Translation of "Winnen" in Portuguese

0.010 sec.

Examples of using "Winnen" in a sentence and their portuguese translations:

- We zullen winnen.
- We winnen wel.

- Venceremos.
- Nós venceremos.

Ik wil winnen.

- Eu quero ganhar.
- Quero vencer.

Hij zal winnen.

Ele vencerá.

We moeten winnen.

- Temos de vencer.
- Temos que vencer.

Ik zal winnen.

Vou vencer.

Ik kan winnen.

Eu posso ganhar.

Bill gaat winnen, nietwaar?

Bill vai ganhar, não é?

Welk team zal winnen?

- Qual time vai ganhar?
- Qual time vai vencer?

Ik wil gewoon winnen.

Só quero ganhar.

Je kunt winnen of niet.

- Você pode ou não ganhar.
- Vocês podem ou não ganhar.

We zijn aan het winnen.

- Nós estamos ganhando.
- Nós estamos vencendo.

Wie zal het WK winnen?

Quem ganhará a Copa do Mundo?

We kunnen deze oorlog winnen.

- Podemos vencer essa guerra.
- Nós podemos vencer esta guerra.

Tom is aan het winnen.

Tom está ganhando.

Onze ploeg is aan het winnen.

Nosso time está ganhando.

Welk team zal de wedstrijd winnen?

Que time vai ganhar o jogo.

Je kunt niet iedere keer winnen.

Você não pode ganhar toda vez.

Nu moeten we winnen of sterven.

Agora devemos vencer ou morrer.

Niet winnen is belangrijk, maar deelnemen.

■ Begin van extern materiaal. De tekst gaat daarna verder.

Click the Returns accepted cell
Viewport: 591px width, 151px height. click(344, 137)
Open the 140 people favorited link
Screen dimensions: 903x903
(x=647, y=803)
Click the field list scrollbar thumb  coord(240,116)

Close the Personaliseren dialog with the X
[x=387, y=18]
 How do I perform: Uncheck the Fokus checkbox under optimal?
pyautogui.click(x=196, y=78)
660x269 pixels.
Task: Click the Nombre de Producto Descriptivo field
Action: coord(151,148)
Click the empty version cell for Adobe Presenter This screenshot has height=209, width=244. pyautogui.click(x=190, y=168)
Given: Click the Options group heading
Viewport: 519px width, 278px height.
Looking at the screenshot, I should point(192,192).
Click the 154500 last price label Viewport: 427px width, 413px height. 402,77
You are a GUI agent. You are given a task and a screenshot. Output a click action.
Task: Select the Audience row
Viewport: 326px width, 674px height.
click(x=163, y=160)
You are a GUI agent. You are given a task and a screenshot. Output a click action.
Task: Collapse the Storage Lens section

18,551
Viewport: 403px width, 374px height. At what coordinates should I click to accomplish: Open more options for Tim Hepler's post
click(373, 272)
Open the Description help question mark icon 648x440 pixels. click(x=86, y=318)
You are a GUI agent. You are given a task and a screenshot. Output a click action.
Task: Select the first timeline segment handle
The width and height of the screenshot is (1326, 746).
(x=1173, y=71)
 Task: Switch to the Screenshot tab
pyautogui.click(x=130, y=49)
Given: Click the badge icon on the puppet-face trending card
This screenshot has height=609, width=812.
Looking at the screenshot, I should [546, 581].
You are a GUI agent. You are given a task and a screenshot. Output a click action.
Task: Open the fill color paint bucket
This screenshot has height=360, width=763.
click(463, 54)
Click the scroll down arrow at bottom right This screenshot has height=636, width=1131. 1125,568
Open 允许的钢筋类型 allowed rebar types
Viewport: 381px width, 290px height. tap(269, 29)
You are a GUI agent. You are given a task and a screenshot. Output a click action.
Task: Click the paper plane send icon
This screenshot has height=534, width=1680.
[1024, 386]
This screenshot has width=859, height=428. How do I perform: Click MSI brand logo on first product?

O mais importante não é ganhar, senão participar.

Beter weinig winnen dan veel verliezen.

Melhor ganhar pouco do que perder muito.

Tom verwacht de prijs te winnen.

Tom espera ganhar o prêmio.

Tom wist dat ik ging winnen.

O Tom sabia que eu ia ganhar.

- Heb je gezegd dat ik nooit zou kunnen winnen?
- Hebt gij gezegd dat ik nooit kon winnen?
- Hebt u gezegd dat ik nooit kon winnen?

Você disse que eu nunca poderia ganhar?

- Wie denk je dat het toernooi gaat winnen?
- Wie denk je dat het toernooi zal winnen?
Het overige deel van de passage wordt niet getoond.